-- Data --

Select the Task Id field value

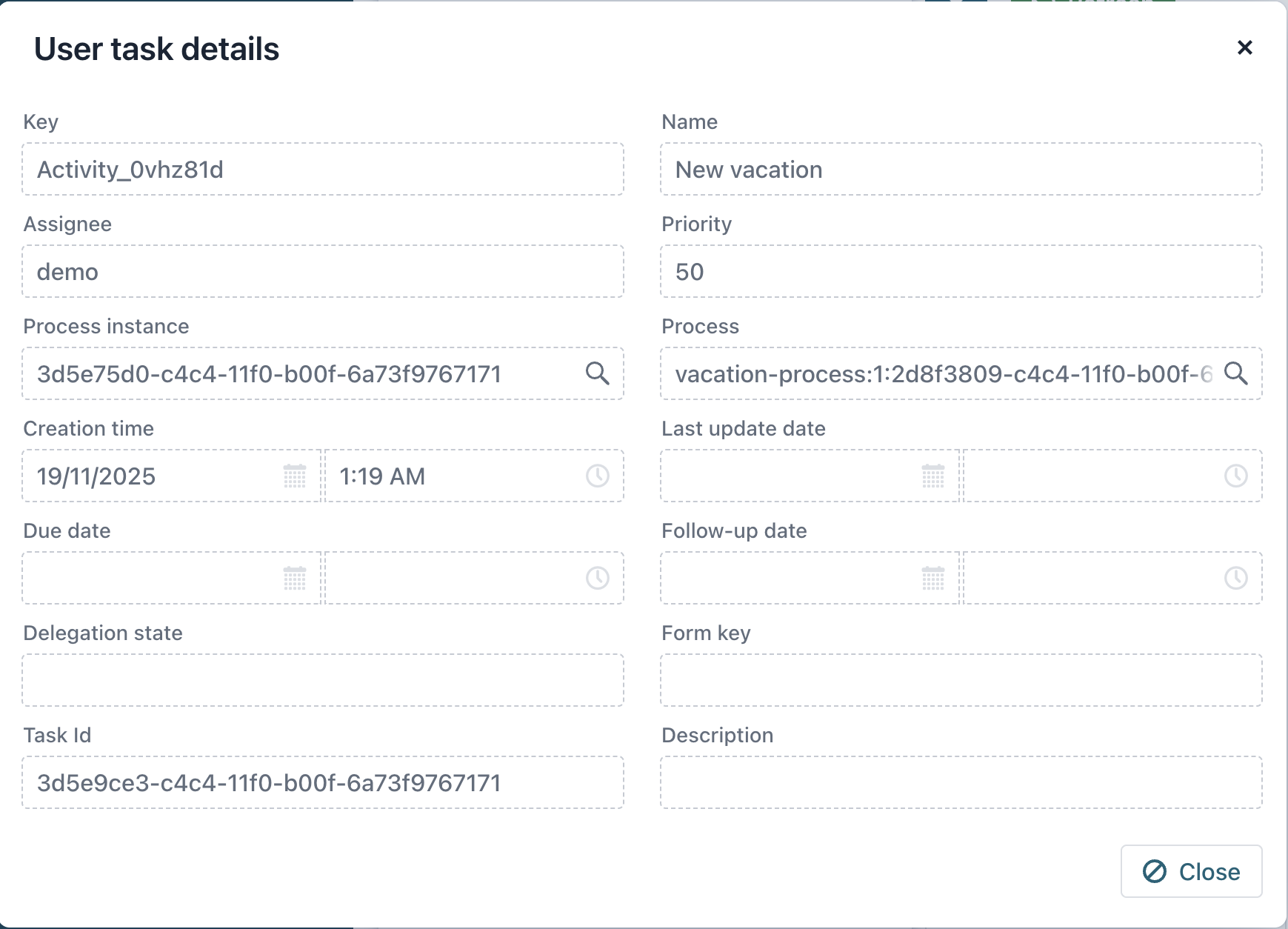(322, 782)
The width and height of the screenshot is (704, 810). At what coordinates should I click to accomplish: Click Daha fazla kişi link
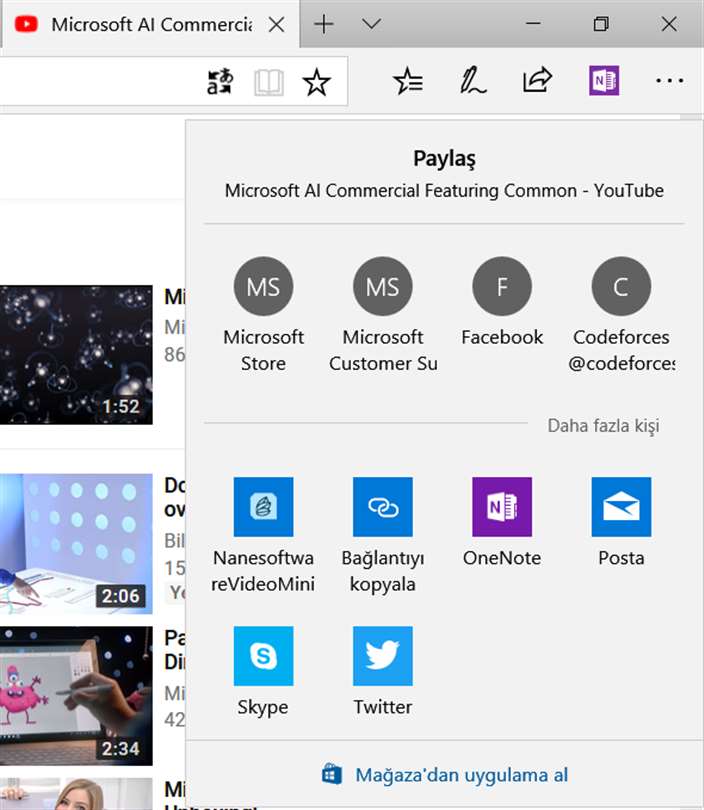coord(603,426)
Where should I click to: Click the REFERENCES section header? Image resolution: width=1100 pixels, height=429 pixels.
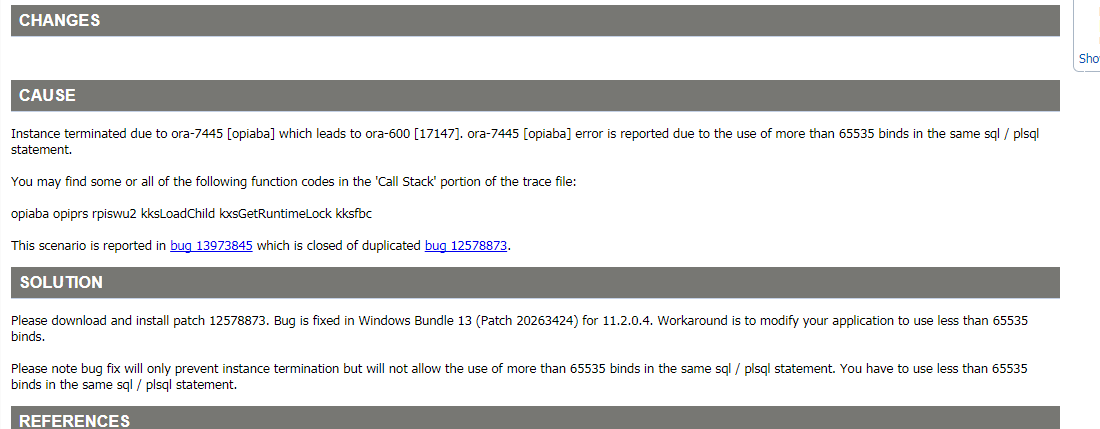[535, 418]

-- What you have to do --
Could you rename "screenshot" to "image" in the part that opens with the line containing "The width and" and closes with the last of the lines above, changing nothing else and leaving the pictures out?

-- Reply to the task --
The width and height of the image is (704, 810). At what coordinates should I click to accomplish: Click Daha fazla kişi link
coord(603,426)
Where should I click to: Click the REFERENCES section header? Image resolution: width=1100 pixels, height=429 pixels.
[535, 418]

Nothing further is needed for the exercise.